Collected data
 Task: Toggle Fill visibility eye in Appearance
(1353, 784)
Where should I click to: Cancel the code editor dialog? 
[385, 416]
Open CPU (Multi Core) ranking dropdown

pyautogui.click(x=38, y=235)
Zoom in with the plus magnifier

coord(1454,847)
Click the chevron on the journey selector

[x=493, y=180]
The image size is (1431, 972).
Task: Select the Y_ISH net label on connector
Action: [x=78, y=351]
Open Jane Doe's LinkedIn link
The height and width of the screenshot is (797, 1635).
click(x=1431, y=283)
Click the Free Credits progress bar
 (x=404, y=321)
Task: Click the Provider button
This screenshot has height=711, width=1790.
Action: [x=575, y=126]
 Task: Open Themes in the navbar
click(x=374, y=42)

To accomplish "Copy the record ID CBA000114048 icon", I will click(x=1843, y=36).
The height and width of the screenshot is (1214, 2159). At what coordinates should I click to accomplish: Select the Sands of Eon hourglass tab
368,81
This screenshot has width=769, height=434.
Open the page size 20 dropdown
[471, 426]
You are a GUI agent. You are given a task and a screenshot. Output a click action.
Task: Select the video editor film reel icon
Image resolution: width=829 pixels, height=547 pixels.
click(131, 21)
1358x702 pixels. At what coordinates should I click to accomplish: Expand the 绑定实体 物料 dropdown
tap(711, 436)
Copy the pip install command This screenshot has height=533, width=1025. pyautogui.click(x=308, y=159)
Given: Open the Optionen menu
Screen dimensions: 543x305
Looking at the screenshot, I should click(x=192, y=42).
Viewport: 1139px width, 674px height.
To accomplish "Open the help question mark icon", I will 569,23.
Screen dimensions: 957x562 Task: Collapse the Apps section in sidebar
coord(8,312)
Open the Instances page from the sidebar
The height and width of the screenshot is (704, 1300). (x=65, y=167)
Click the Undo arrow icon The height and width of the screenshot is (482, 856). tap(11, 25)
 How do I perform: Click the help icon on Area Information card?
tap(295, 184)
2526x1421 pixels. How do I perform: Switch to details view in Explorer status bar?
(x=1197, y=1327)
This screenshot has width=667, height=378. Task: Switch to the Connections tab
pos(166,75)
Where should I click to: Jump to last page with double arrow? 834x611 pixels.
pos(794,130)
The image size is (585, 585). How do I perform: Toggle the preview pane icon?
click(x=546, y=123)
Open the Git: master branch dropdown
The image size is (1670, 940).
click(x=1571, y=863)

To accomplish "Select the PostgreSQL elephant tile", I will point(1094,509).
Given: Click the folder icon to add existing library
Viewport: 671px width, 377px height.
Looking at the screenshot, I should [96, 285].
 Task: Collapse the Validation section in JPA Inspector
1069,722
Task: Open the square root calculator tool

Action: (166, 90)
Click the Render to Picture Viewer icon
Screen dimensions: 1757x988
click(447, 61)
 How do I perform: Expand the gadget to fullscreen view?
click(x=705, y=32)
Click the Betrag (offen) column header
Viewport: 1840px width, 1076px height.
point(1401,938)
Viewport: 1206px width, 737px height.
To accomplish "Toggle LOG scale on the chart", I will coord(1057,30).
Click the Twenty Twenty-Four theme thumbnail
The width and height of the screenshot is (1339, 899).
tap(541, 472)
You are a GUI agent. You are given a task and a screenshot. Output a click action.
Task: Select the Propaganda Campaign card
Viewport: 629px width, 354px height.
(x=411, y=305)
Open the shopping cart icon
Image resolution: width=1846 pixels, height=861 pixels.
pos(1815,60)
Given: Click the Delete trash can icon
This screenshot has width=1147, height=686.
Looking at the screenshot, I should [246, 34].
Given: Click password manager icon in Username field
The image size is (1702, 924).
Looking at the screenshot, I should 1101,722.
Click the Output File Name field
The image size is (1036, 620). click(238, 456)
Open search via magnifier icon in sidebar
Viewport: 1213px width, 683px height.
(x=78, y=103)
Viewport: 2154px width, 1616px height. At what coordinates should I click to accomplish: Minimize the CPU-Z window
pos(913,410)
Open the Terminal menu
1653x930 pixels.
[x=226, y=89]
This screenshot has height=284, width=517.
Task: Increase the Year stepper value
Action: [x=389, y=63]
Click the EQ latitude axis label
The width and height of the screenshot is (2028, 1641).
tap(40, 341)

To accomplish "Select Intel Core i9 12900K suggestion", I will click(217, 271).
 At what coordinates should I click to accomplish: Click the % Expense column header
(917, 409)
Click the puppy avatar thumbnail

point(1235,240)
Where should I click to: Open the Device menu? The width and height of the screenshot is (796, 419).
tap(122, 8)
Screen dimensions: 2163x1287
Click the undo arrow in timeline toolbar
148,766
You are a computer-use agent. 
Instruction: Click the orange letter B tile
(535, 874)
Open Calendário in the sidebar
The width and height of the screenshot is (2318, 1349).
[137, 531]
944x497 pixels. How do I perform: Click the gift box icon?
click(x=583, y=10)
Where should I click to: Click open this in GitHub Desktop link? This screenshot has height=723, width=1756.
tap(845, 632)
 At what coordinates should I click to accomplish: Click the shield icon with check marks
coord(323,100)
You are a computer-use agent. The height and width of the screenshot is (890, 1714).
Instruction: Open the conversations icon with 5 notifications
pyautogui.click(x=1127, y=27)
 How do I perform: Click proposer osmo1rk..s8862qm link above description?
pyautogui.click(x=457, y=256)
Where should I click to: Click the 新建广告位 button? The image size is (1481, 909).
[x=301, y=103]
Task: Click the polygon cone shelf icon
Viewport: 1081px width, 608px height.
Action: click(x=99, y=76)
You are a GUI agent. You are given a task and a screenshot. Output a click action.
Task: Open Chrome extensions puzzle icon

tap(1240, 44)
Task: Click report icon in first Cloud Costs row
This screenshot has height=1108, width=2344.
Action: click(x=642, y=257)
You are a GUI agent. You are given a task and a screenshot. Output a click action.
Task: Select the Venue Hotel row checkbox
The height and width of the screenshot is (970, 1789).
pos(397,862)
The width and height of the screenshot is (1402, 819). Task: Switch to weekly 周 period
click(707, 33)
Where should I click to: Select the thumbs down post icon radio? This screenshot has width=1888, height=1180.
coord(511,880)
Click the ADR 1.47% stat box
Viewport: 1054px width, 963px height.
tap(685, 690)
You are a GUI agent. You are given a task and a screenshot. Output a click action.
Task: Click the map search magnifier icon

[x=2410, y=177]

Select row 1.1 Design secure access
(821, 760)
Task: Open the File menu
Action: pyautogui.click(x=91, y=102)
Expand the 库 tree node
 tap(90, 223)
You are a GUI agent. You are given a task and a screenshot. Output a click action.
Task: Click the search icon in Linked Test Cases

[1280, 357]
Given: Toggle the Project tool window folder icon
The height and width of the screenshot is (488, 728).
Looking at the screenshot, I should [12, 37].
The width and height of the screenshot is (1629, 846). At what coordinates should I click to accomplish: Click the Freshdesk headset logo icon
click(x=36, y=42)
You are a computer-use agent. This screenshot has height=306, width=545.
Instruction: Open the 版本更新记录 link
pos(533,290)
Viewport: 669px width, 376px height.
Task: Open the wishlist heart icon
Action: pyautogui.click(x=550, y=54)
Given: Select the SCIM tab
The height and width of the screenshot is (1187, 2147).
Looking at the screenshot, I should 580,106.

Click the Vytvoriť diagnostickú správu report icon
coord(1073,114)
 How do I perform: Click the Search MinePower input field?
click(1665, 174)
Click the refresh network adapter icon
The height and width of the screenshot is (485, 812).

> _Problem_
Copy every line in the entries above that has the string "folder" in it.

> _Reply_
Given: Click the folder icon to add existing library
Given: Toggle the Project tool window folder icon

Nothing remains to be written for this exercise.